En outre Emmanuel Macron est victime de l’exaspération des retraités qui ont très souvent été mis à contribution ces dernières années. Il y a d’abord eu la contribution d’assurance solidarité autonomie (CASA), prélevée au taux de 0,3 % sur différents revenus bruts (retraites, mais aussi pension d’invalidité et allocations de préretraite) instituée en 2004. Depuis 2013, les suppléments familiaux des retraites sont devenus imposables. Enfin, cela va faire cinq ans que les retraites sont gelées ! Il y a de quoi comprendre un certain le ras-le-bol, qui retombe aujourd’hui sur Emmanuel Macron. Une autre attitude aurait pu améliorer les choses.
De notre côté à la Confédération Française des Retraités (CFR), nous ne sommes pas opposés à une hausse de la CSG. Néanmoins, il nous semble légitime qu’elle génère des contreparties, au nombre de deux :
- La suppression de la cotisation d’assurance maladie retraite complémentaire du secteur privé. Prélevée au taux de 1%, elle ne fait plus sens aujourd’hui.
- La déductibilité fiscale des complémentaires santés, au même titre que les actifs, mais que les retraités payent en moyenne 3 à 4 fois plus cher.
Si Emmanuel Macron entreprend au moins l’une ou l’autre de ces deux contreparties la situation avec les retraités devrait à coup sûr s’améliorer. Dans le cas contraire, il est difficile d’affirmer que la situation laisserait des traces durables sur tout le quinquennat, mais il est certain que cela génèrerait une vraie déception chez les retraités.

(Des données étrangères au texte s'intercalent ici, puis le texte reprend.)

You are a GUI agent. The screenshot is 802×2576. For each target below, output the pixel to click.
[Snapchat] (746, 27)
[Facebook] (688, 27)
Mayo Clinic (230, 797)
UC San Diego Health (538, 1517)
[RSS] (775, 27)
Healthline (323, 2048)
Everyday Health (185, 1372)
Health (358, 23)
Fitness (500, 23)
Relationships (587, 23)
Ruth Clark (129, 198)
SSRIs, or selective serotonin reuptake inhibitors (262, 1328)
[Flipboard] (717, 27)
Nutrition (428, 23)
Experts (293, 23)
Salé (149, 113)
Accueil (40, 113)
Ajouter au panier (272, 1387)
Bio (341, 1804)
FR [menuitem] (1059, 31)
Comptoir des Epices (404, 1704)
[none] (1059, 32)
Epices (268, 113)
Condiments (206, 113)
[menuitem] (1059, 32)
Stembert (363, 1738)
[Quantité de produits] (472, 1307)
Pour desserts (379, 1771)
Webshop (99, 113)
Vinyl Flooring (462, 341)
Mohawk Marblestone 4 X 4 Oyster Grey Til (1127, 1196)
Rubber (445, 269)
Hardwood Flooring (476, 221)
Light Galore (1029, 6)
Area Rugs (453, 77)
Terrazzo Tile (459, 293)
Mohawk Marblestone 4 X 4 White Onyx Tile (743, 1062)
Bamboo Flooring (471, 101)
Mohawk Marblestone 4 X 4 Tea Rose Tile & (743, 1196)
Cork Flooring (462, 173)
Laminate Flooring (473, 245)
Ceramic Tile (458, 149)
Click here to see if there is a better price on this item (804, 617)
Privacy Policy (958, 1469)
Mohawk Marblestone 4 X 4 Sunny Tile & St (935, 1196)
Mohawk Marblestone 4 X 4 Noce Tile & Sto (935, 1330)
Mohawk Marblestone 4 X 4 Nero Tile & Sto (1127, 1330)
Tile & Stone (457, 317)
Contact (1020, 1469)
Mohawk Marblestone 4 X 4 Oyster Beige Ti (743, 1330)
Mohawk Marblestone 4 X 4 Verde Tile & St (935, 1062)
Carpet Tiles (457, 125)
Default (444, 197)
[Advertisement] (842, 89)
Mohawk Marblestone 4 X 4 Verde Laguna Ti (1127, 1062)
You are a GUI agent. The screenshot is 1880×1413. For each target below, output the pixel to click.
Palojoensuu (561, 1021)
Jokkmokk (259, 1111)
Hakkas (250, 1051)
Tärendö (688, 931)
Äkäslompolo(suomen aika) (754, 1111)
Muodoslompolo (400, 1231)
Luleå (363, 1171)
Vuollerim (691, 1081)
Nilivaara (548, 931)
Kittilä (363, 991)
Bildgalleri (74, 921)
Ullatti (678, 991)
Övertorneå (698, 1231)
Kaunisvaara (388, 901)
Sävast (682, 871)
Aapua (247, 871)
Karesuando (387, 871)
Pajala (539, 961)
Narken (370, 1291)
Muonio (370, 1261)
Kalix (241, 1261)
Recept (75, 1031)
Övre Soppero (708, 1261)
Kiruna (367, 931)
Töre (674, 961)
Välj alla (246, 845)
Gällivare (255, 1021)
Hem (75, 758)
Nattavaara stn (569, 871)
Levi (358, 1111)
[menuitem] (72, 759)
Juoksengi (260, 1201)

Planet.fr : Emmanuel Macron entendait, durant sa campagne, demander un effort aux retraités les plus aisés. Aujourd’hui il adoucit son propos. Au gouvernement, on explique que la “culpabilisation des retraités, ça ne marche pas”. Comment accueillez-vous ces discours ?
François Bellanger : Emmanuel Macron a été investi sur un programme qu’il a eu l’occasion de présenter et de défendre à l’occasion de l’élection présidentielle. La hausse de la CSG était annoncée et les Français ont voté en connaissance de cause. Les retraités, probablement plus encore. Il s’agit d’un des fragments de la population qui s’abstient le moins et qui a voté fortement en faveur du candidat LREM. Nous le savions.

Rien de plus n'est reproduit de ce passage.